■ Task requirements ■
- 1) In the Holberg Prize passage, where and on what date will the prize be presented?
- 2) Proceed with the Holberg Prize passage, picking up right after its final sentence.

Awarded annually for outstanding research in the arts and humanities, social science, law or theology, the prize was established in 2003 by the Norwegian government and is worth NOK 6,000,000 (approximately £500,000).

As well as recognising groundbreaking work in the disciplines, the prize is intended to raise their status in society and to stimulate interest in these fields among children and young people.

It will be presented at the University of Bergen on 4 June. 

This is the first time that the award, which has been described as the "Nobel Prize" for academic disciplines not covered by the more established Swedish awards, has been awarded to an art historian. 

A world-leading figure in art and cultural studies and a member of the School of Fine Art, History of Art and Cultural Studies at Leeds, Professor Pollock will receive the award in recognition of her profound influence on art history, as well as on related fields including feminist cinema studies, trauma studies, and Holocaust studies. 

I am as profoundly stunned as I am deeply honoured by the award of the Holberg Prize for 2020.

Professor Griselda Pollock

“I am as profoundly stunned as I am deeply honoured by the award of the Holberg Prize for 2020,” she said. 

“It is the most prestigious international prize for scholars working in the arts, humanities and social sciences. It thus publicly endorses the value of, and urgent necessity for, our research and teaching. 

“Previous laureates are all giants in these fields. I have drawn on the work of so many of them in my own 50-year project as a feminist theorist and art historian, and as a transdisciplinary cultural analyst.

“I thank my colleagues at the University for my nomination. This award arises not only from my own long career dedicated to challenging the wrongs and violence of the patriarchal, the sexist, the racist, the homophobic, the antisemitic and the Eurocentric in art, thought and culture, it is also a very public approbation and recognition of the intellectual and pedagogical importance and the larger cultural impact of feminist, postcolonial and queer interventions in the way we understand our cultures, past and present.”

■ Information provided ■
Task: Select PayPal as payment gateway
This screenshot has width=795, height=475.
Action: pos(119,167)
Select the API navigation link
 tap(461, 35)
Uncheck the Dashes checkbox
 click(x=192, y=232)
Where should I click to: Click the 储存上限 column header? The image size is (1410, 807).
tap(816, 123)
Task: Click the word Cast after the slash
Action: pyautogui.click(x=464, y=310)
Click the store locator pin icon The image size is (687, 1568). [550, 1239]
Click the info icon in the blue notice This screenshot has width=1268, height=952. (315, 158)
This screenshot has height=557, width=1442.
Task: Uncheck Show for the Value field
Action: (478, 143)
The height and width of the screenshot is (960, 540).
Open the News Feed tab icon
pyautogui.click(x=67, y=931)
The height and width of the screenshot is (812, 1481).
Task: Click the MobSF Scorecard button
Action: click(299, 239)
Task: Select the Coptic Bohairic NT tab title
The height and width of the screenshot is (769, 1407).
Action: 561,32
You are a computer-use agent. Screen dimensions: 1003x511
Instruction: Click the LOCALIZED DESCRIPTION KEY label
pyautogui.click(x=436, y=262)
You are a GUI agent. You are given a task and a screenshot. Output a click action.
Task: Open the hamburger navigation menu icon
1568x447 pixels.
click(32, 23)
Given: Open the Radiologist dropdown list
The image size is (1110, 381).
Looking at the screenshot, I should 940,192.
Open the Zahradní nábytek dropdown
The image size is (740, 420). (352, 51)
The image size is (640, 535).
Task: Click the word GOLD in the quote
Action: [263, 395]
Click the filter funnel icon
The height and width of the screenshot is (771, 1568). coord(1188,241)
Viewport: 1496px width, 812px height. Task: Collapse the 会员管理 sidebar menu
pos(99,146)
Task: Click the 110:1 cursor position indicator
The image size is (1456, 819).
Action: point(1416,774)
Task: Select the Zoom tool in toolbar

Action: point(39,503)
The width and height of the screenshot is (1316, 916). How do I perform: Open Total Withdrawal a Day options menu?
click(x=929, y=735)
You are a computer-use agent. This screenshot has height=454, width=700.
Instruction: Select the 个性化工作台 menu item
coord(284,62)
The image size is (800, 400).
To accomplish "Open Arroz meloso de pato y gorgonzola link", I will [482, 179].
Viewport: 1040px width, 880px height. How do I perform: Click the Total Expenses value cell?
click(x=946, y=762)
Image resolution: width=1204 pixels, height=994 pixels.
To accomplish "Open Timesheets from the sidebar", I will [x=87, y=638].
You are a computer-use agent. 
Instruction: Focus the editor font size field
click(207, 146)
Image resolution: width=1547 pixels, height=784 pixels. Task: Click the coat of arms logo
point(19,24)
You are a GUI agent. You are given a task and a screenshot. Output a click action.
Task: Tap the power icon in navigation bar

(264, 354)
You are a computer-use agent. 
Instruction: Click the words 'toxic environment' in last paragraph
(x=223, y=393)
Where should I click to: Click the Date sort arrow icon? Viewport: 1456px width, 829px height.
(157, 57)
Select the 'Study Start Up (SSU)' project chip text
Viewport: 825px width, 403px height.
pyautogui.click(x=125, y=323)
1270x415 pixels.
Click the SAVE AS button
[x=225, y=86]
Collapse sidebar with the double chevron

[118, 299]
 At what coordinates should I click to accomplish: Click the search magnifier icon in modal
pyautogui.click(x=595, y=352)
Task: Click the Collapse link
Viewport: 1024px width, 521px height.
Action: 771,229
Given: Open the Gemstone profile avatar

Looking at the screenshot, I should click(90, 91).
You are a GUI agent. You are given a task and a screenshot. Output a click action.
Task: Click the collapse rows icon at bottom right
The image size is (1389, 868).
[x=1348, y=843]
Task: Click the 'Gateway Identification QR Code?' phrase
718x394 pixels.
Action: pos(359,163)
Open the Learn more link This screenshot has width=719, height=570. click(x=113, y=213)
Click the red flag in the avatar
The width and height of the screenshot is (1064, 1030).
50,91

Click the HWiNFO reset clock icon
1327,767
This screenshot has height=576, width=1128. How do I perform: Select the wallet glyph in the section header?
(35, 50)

■ Task-by-task outputs ■
- 1) It will be presented at the University of Bergen on 4 June.

- 2)
Sir Alan Langlands, Vice-Chancellor of the University of Leeds, said: “The whole University sends its warmest congratulations to Professor Griselda Pollock on this wonderful news.

“She joins a distinguished list of highly acclaimed laureates, which is testimony to her long and illustrious career which spans five decades. 

“Griselda Pollock is a beacon for generations of art and cultural historians and as the foremost feminist art historian working in the world today, her scholarly contributions to the field of research she helped to create are truly inspirational.”

Griselda Pollock is a beacon for generations of art and cultural historians.

Sir Alan Langlands, Vice-Chancellor

Professor Pollock helped to create feminist art history as an academic field in the 1970s and has remained a renowned authority in the field ever since.

Describing the key purpose of her work, she said:“I analyse and resist the injuries of class, race, gender, sexuality as they are inflicted through images and cultural forms such as media, cinema, art, literature and academic thought.

“I have spent 40 years creating new concepts with which to challenge art history’s white patriarchal structure to produce ways of thinking about art, its images, its practices, and its effects that are not about admiration of selective greatness.” 

To date, Professor Pollock has published 22 monographs and hundreds of scholarly articles in journals and books. 

Her landmark publications, from Old Mistresses: Women, Art & Ideology (with Rozsika Parker, 1981) and Vision and Difference (1988) to more recent books such as Encounters in the Virtual Feminist Museum (2007) After-affects/After-images: Trauma And Aesthetic Transformation (2013) and her monograph, Charlotte Salomon in the Theatre of Memory (2018), offer probing analyses of key moments in the formation of modern and contemporary culture to reveal the sexual, and racial, politics at the heart of modernist art and art history.

Old Mistresses: Women Art & Ideology (with Rozsika Parker,1981) and Vision and Difference (1988) have been translated into several languages, from Mandarin and Japanese to Spanish and German, and have had profound international influence.

A long-standing scholar of Hollywood cinema from the 1950s, she is currently writing a feminist study of the ‘agency’ and the ‘image’ of Marilyn Monroe.

Professor Pollock was nominated for the Holberg Prize by Abigail Harrison Moore, Professor of Art History and Museum Studies, during the latter's tenure as Head of the School of Fine Art, History of Art and Cultural Studies.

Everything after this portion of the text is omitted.